Car n'est pas Bong Joon-Ho qui veut... N'en déplaise à Soi Cheang qui signe un polar, certes réussi du point de vue formel, mais scénaristiquement creux et paresseux.
Memories of murder utilisait le crime en série comme une toile de fond, un prétexte génial pour dépeindre la société sud-coréenne en pleine transition démocratique et sociale. Aucune ambition de la sorte pour Limbo qui restera désespérément harnaché à son objectif commercial premier : nous livrer un polar de serial killer totalement référencé à Seven de David Fincher. L'inventivité et le second niveau de lecture en moins.
Avec Limbo, nous aurons donc droit à une enquête policière en Noir et Blanc dans les bas-fonds poisseux de Hong-Kong, lieu où sévit, au milieu des ordures, un psychopathe fétichiste des mains gauches féminines. Un énième duo de flics situés aux antipodes l'un de l'autre va tenter de démêler l'écheveau : le jeune bleu fraichement sorti de l'école devient le supérieur d'un vieux briscard aux méthodes brutales, évidemment aux prises avec ses démons après un traumatisme récent.

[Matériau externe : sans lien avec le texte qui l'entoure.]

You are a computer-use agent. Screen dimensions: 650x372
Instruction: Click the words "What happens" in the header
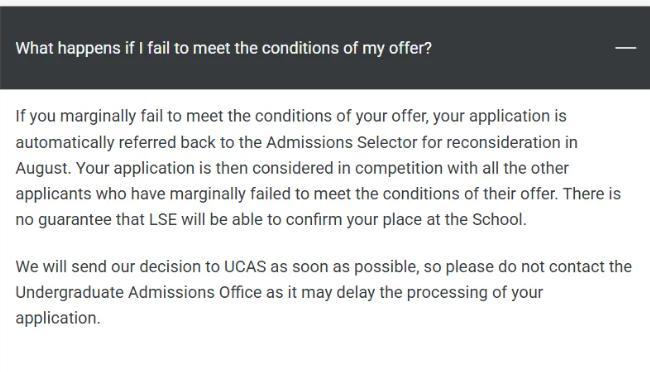click(68, 48)
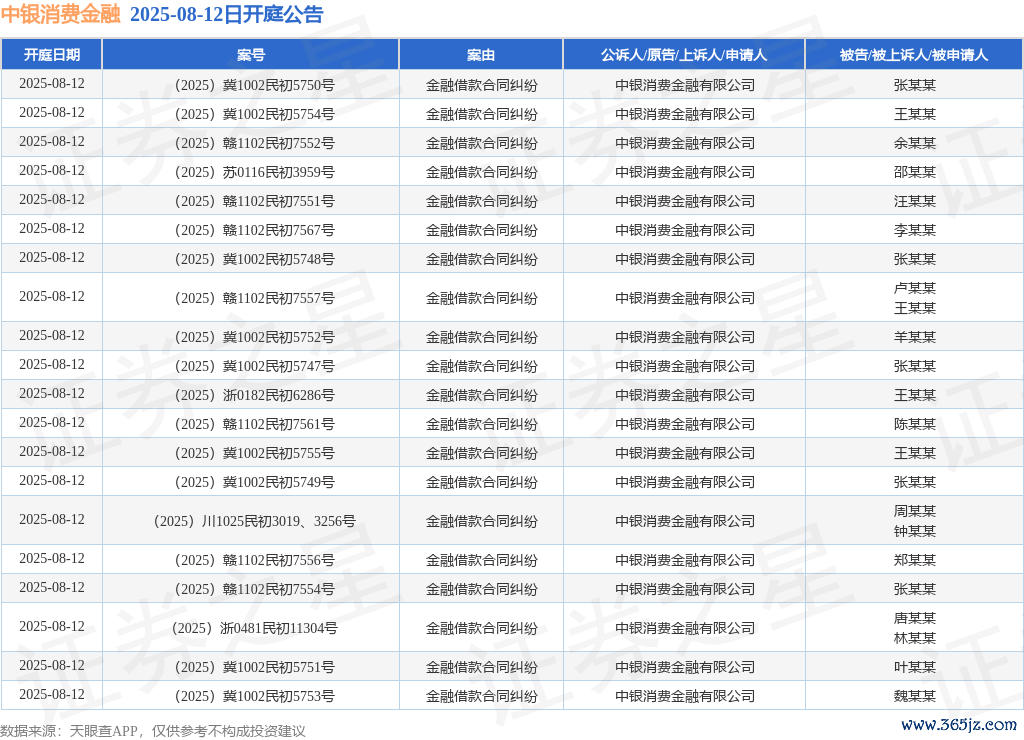Select the 被告/被上诉人/被申请人 column header
The image size is (1024, 740).
(914, 55)
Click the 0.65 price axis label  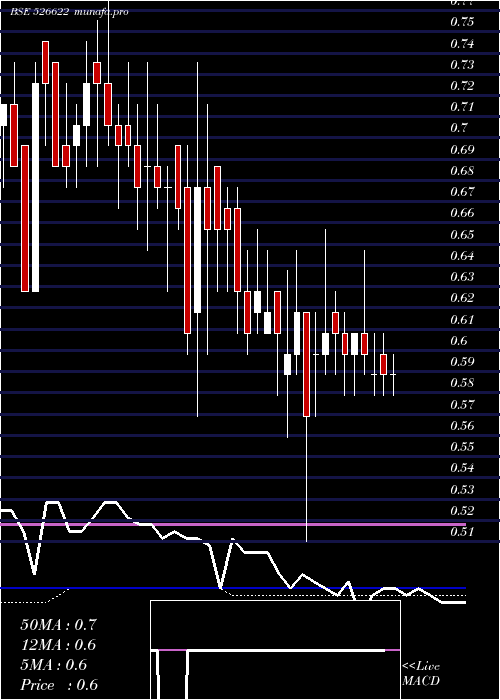coord(462,234)
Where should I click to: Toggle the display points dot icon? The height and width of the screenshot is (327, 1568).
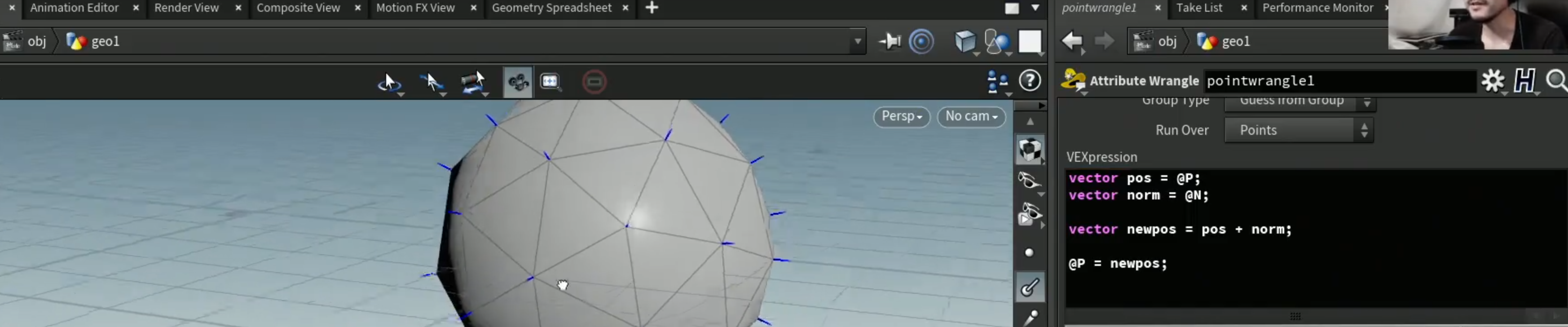click(x=1029, y=253)
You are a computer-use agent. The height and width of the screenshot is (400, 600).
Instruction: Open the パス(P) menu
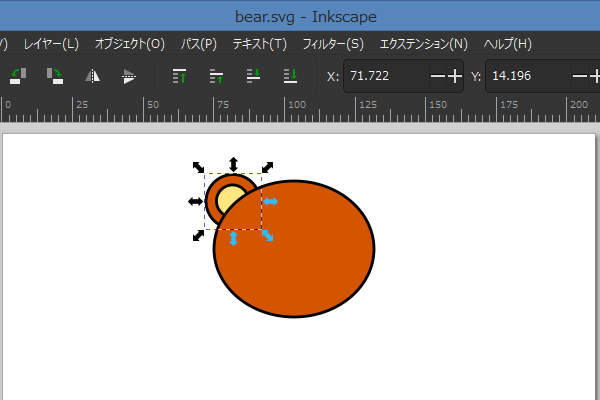[x=199, y=44]
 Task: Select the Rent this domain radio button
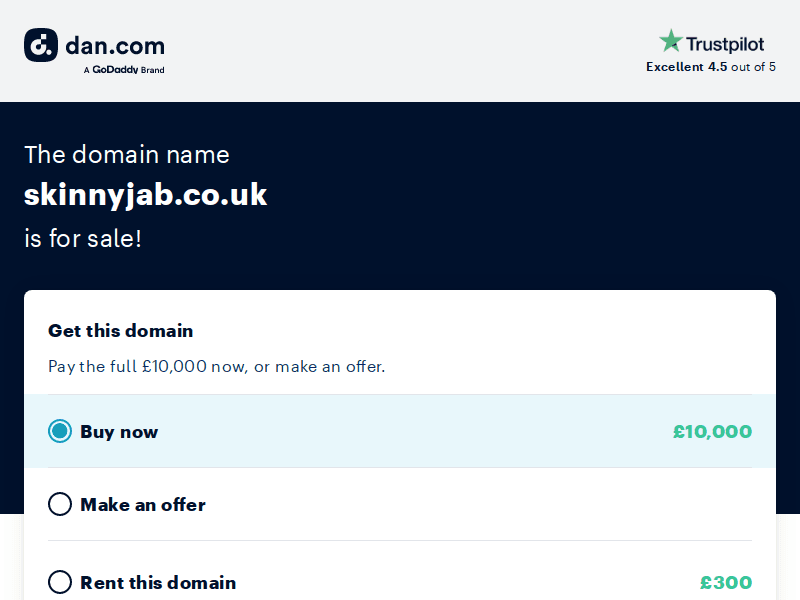60,582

Malheureusement, le duo de Limbo ne fonctionne pas car le réalisateur se contente de faire un clin d'œil appuyé au duo Freeman/Pitt de Seven mais prive ses deux personnages de toute profondeur psychologique. Là encore, nous sommes à des années-lumière du génial duo policier de Memories of murder, confrontation entre un flic des villes et un flic des champs formidablement mise en scène pour mieux dépeindre les fractures sociales de la société coréenne. Dans Limbo, le duo se mue très vite en trio avec l'arrivée d'une jeune junkie qui crève l'écran en qualité d'appât en quête de pardon... Pour le coup, la prestation de la jeune actrice Yase Liu est objectivement la seule vraie réussite du film.
Côté scénario, Limbo est une succession d'invraisemblances. Summum du pathétique dans cette scène lunaire au milieu du film : le jeune flic qui vient de passez des heures dans les ordures les plus repoussantes de la ville à la recherche d'une victime démembrée retrouve son épouse en pleine ville et l'embrasse comme si de rien n'était ! Le poisseux sous forme aseptisée, ce qui résume assez bien Limbo.

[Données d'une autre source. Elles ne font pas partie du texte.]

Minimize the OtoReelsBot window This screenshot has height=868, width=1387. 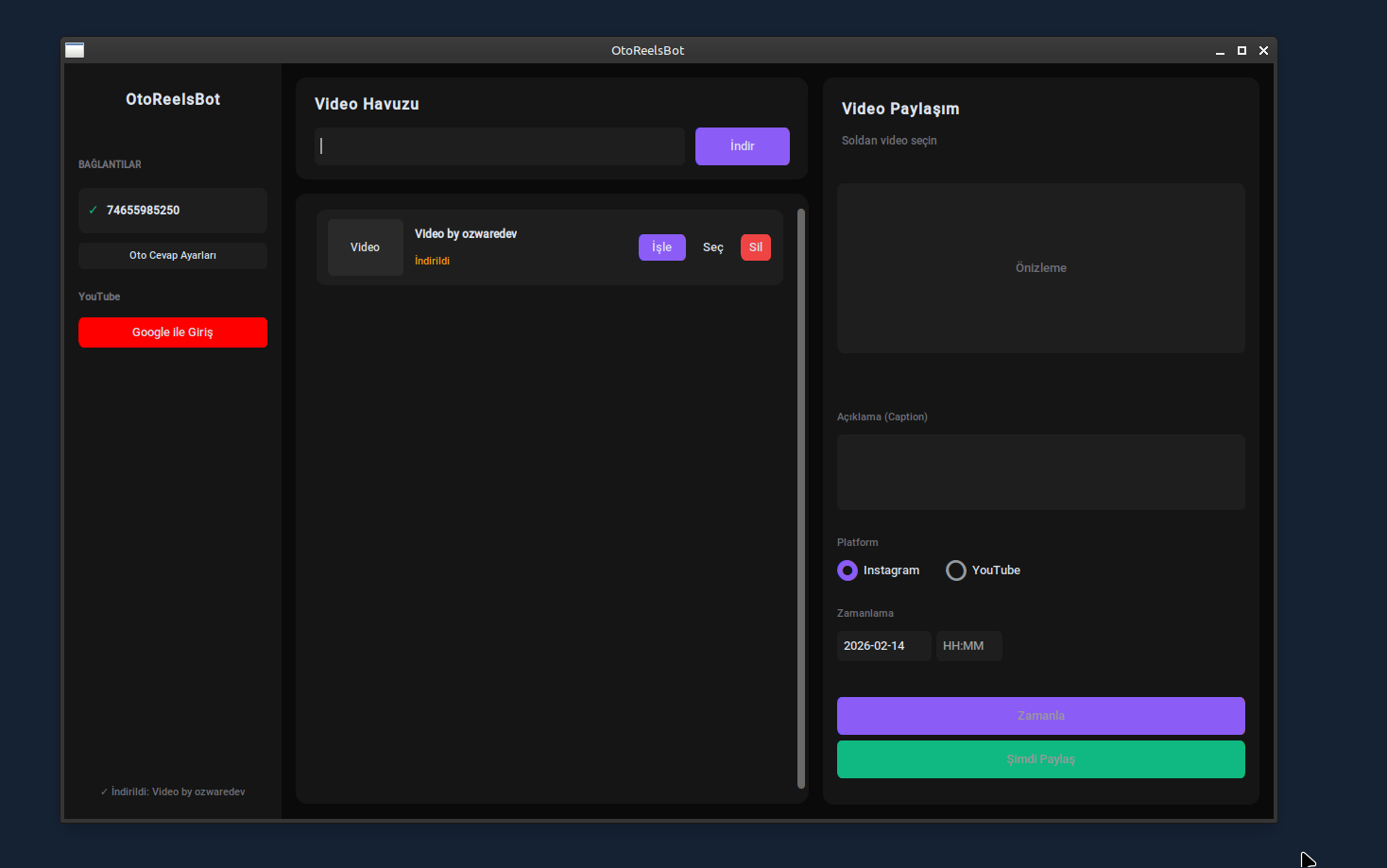(x=1220, y=51)

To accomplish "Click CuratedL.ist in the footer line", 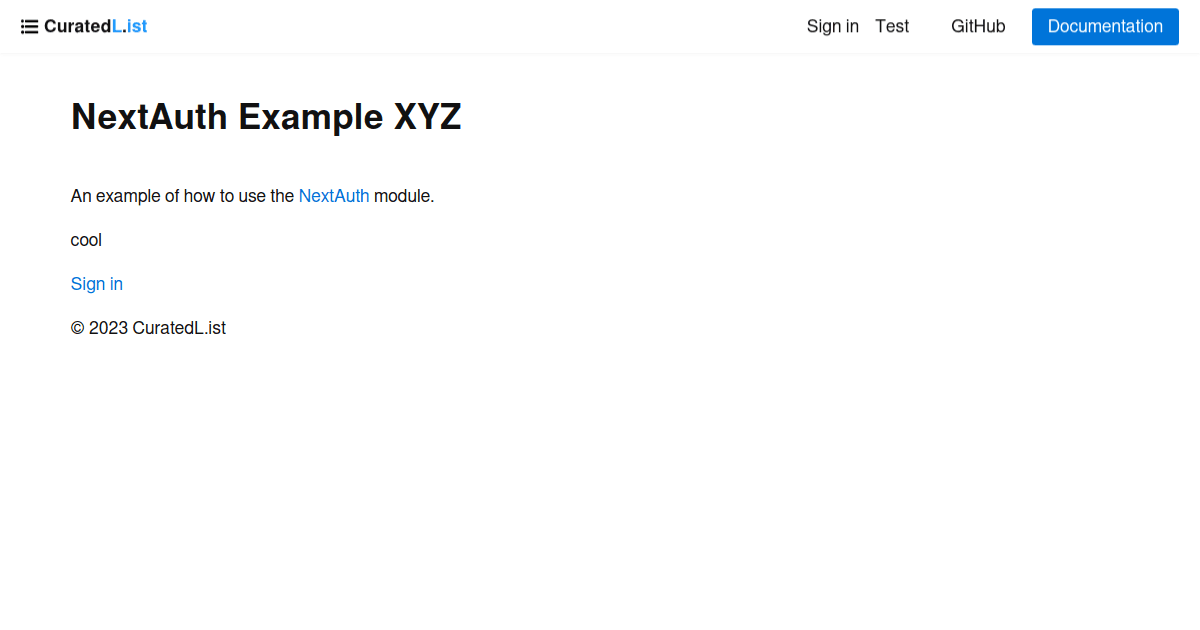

Bref, peu de choses viennent sauver ce polar étonnamment encensé par la critique. Un film qui ne raconte rien ou presque et réussit même l'exploit de rater sa cible côté angoisse et épouvante. Car, il ne suffit pas de montrer le glauque à grands renforts d'images chocs pour que celui-ci prenne corps dans l'esprit du spectateur.